Hasil penelitian PPPGK dan Lemigas tersebut menjelaskan, Pulau Putri merupakan nama lain dari Pulau Nongsa yang telah diverifikasi sebagai toponimi pulau dengan pantai pasir putih landai yang ditumbuhi cemara, kelapa, dan rumput.
Pulau Putri juga merupakan salah satu yang tergolong pulau terluar, terletak di antara Provinsi Kepulauan Riau dengan Provinsi Kalimantan Barat, yang secara administrasi masuk dalam bagian utara Kota Batam.
Selanjutnya, rujukan KPLHI kepada pemberitaan Kompas tahun 2007 menunjukkan, adanya penambahan luas Singapura hingga 774 kilometer persegi, sedangkan pulau kecil terluar di Indonesia tercatat telah tenggelam sekitar 405.000 hektare dan menenggelamkan 8 dari 92 pulau-pulau kecil terluar di perairan Indonesia.
Hal ini berpengaruh terhadap kedaulatan NKRI, karena terjadi pengurangan wilayah pulau terluar, baik secara disengaja oleh manusia maupun abrasi.
Pulau Putri menjadi salah satu pulau yang dipandang rawan mengalami kehilangan wilayahnya.

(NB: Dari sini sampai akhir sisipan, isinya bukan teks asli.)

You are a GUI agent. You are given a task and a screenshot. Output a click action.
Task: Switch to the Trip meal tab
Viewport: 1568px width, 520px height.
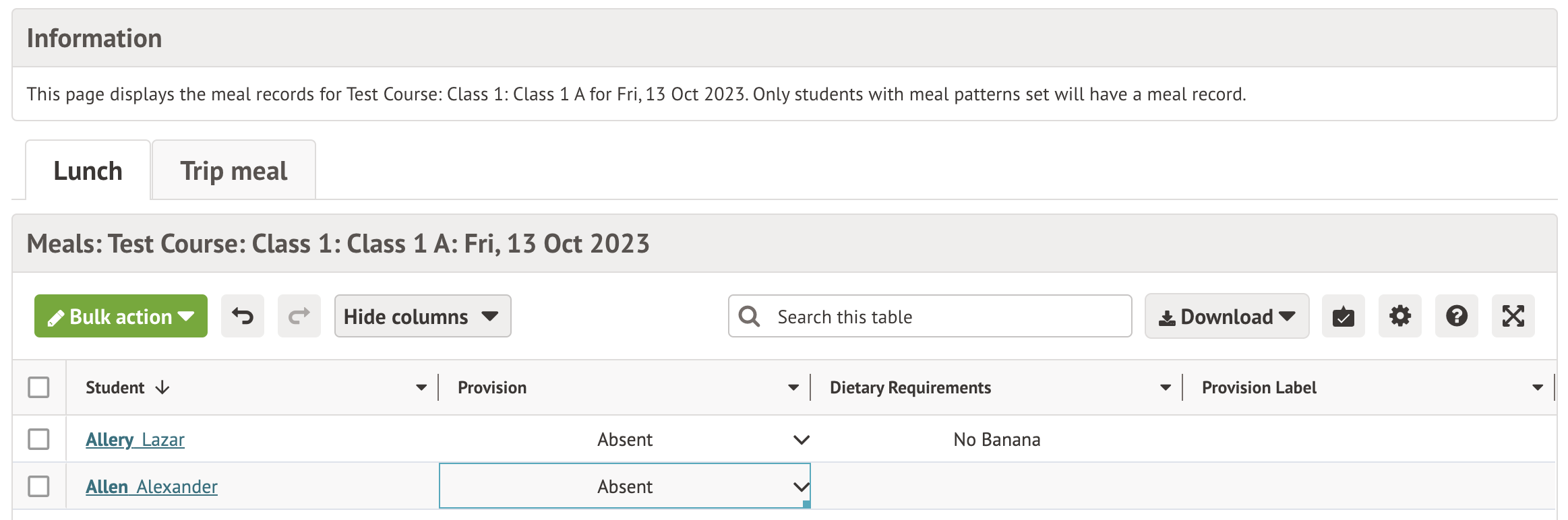click(x=233, y=171)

Oleh karena itu, sejak 2017, Pulau Putri telah diprogram untuk direklamasi oleh Pemerintah Kota Batam, guna pengembangan pariwisata, dan telah terlaksana hingga kini.
Dari program tersebut, KPLHI Kepri memandang bahwa reklamasi pengembangan pariwisata yang dilakukan Pemkot Batam perlu ditinjau kembali. Hal ini dijelaskan oleh Ketua DPD KPLHI Kepri, Evi Yuliana.
“Pantai oke diamankan, namun untuk pengembangan wisata komersil kami tidak sepakat,” ujar Evi kepada kepripedia, Minggu (17/2/2019).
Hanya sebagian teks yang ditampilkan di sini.